= Vomit Launch =

Vomit Launch was an indie rock band formed in Chico, California in 1985 as "an excuse to drink beer". In 1992, the band called it quits and played their last show on December 11, 1992.

Larry Crane, who played bass for the band, now runs Tape Op magazine. Trish de Rowland lives in Chico, California with her writer/musician/model husband, Bob Howard. Steve Bragg also resides in Chico, where he runs the screen print/embroidery business 'Limey Tees'.

==Band members==
- Steve Bragg - drums
- Larry Crane - bass/guitar/vocals
- Patricia de Rowland - vocals
- Lindsey Thrasher - guitar/vocals

==Discography==
===Albums and cassettes===
- Fishbutt, 1985 (CS)
- Not Even Pretty EP, Rat Box Records, 1987 (LP)
- Not Even Pretty (Remix), Rat Box Records, 1987 (CS)
- Exiled Sandwich, Rat Box Records, 1988 (LP)
- Fuckerbarf, Rat Box Records, 1988 (CS)
- Exiled Sandwich, T42 Records, Germany, 1989 (LP)
- Mr. Spench, Rough Trade/Mad Rover, 1990 (CD/LP/CS)
- Dogeared, Teenbeat/Mad Rover, 1992 (CD/CS)
- Not Even Pretty +, Teenbeat, 1993 (CD)

===Singles===
- "Knock Yourself", 1987 (7")
- "Relapsation", Teenbeat Records, 1989 (7")
- "Of", Teenbeat Records, 1990 (7")
- "Boltcutters & Beer", Rough Trade/Mad Rover, 1991 (7")
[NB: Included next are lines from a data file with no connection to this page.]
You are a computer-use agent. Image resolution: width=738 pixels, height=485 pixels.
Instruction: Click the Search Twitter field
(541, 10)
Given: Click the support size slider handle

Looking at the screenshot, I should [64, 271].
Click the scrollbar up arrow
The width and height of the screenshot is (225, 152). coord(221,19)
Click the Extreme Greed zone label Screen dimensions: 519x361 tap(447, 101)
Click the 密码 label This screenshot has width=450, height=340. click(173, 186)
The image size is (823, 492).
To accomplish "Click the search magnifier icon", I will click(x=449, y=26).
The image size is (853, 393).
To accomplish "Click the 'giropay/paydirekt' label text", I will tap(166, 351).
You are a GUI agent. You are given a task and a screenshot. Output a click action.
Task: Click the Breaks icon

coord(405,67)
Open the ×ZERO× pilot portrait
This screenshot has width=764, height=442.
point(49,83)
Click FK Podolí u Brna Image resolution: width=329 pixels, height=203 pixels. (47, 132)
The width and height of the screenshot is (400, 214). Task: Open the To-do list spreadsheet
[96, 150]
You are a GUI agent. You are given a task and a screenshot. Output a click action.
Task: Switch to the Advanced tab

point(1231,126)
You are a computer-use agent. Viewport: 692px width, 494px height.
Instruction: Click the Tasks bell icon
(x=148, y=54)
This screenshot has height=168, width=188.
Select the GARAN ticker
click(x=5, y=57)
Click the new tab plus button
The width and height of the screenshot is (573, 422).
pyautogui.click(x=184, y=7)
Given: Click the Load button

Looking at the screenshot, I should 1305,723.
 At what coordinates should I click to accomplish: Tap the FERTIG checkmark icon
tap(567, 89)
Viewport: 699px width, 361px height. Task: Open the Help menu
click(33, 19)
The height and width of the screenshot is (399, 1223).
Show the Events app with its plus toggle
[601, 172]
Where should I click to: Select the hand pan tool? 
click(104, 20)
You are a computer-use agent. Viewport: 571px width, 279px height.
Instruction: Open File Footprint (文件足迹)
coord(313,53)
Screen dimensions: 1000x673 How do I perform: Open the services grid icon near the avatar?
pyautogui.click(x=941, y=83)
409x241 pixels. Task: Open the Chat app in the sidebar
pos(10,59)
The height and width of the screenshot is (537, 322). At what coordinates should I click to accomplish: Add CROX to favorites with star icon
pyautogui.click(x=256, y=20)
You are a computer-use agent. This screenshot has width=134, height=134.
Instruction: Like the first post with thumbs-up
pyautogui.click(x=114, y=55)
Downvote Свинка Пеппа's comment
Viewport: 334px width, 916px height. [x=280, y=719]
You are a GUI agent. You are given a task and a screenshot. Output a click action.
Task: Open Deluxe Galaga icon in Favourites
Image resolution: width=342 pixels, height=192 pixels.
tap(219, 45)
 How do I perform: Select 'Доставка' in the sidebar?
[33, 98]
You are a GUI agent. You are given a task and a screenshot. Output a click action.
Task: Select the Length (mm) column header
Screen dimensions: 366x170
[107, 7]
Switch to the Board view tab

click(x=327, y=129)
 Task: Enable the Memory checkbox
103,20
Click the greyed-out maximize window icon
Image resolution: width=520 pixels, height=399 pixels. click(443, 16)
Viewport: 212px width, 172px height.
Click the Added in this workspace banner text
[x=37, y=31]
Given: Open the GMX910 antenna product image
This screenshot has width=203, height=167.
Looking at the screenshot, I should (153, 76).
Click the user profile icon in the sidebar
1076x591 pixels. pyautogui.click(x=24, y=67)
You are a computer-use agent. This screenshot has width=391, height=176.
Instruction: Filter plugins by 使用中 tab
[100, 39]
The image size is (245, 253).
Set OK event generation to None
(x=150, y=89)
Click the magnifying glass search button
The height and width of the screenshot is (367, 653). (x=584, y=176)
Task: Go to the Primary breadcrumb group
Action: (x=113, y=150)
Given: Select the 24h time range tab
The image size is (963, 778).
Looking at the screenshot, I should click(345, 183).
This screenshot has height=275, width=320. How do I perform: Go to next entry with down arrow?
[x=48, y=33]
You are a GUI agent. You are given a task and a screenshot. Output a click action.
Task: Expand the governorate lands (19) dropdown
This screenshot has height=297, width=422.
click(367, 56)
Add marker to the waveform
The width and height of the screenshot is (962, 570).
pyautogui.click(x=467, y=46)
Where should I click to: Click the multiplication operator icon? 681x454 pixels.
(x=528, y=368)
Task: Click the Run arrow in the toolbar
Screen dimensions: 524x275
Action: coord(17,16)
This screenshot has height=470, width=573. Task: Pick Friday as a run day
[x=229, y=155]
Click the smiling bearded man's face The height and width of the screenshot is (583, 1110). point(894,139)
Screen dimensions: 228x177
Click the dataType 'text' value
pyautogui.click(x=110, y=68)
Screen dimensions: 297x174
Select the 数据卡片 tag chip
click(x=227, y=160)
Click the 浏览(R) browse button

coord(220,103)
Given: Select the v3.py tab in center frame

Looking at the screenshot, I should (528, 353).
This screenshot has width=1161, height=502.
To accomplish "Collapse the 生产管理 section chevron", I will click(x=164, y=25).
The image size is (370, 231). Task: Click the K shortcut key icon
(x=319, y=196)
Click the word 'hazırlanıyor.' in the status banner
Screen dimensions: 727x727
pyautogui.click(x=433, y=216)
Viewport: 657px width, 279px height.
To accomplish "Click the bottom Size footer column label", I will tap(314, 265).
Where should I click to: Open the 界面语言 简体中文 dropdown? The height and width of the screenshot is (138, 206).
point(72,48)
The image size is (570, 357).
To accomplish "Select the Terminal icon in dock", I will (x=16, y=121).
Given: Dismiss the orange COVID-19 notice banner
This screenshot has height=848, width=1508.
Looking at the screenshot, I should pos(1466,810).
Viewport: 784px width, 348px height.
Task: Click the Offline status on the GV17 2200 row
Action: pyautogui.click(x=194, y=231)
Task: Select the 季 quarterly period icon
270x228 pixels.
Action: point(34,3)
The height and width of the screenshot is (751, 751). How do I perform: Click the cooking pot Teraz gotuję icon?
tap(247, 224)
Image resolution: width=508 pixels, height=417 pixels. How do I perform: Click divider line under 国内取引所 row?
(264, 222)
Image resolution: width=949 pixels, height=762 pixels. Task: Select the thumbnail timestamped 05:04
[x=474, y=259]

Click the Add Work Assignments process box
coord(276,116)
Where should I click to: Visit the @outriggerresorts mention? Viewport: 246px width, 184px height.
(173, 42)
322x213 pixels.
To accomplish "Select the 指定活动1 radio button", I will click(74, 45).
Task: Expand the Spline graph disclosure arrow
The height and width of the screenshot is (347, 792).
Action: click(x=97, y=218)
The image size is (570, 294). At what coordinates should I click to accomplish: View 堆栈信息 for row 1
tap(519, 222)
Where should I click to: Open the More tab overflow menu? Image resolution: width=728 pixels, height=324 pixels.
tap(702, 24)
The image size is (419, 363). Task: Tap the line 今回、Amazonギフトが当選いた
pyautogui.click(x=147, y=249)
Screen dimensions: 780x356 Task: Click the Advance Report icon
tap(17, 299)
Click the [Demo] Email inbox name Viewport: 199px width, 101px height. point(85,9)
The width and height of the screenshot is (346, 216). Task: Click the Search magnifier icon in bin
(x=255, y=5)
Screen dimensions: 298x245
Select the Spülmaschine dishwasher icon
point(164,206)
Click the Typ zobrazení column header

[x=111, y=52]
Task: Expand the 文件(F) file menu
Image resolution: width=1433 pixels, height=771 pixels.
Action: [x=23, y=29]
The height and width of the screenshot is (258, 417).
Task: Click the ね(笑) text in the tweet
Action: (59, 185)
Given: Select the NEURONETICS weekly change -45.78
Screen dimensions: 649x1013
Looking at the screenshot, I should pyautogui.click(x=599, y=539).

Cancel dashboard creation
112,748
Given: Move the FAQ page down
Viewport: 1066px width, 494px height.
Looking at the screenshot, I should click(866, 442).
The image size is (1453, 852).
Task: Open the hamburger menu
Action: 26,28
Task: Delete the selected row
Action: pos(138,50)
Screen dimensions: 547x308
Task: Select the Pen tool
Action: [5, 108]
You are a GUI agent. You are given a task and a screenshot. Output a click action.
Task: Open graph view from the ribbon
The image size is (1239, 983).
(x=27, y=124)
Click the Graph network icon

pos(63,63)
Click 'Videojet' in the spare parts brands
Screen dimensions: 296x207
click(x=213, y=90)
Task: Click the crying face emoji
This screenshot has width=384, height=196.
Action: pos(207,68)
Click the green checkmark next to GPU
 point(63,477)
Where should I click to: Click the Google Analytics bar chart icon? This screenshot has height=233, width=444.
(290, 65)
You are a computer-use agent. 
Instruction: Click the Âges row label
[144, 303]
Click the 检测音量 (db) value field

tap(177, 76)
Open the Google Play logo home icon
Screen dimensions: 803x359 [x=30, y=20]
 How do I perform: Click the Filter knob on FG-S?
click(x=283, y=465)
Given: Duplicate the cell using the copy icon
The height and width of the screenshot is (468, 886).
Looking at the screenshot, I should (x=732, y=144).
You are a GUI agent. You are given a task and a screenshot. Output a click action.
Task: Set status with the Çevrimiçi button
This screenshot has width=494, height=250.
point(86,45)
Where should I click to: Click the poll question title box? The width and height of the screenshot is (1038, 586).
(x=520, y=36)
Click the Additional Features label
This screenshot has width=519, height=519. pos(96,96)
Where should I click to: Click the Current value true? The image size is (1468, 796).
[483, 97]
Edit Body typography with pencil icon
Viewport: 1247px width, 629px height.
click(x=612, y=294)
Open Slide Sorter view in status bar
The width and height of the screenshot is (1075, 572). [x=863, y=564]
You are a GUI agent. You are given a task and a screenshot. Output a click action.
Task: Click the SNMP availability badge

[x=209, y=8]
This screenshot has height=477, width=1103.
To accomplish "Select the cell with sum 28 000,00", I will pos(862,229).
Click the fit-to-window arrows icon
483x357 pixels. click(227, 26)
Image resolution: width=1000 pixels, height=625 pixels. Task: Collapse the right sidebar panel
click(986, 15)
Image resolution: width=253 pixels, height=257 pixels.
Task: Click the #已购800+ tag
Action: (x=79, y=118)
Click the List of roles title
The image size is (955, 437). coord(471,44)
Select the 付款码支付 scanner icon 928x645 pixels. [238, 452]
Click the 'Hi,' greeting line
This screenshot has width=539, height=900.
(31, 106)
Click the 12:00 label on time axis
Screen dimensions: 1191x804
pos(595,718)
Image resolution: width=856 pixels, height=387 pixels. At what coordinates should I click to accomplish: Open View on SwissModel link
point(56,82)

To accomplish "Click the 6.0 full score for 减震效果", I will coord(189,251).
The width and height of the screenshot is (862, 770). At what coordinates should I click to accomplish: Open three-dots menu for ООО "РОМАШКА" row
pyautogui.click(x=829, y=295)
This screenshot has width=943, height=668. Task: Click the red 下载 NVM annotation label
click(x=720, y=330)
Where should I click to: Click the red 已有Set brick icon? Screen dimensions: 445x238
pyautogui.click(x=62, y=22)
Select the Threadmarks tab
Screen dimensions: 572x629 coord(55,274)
===Compilations and soundtracks===
- "Swelling Admiration" (remix) on At Diane's Place, Penultimate Records, 1987 (LP)
- Three songs appears in My Degeneration, Jon Moritsugu film, 1989 (film)
- "Life Sucks" on The Thing That Ate Floyd, Lookout! Records, 1989 (LP)
- Various tracks on Don't Say Nein, Cuacha Records, Germany, 1990 (LP)
- "Exit Lines" off Exiled Sandwich appears in the movie The Wackness, 2008 (film)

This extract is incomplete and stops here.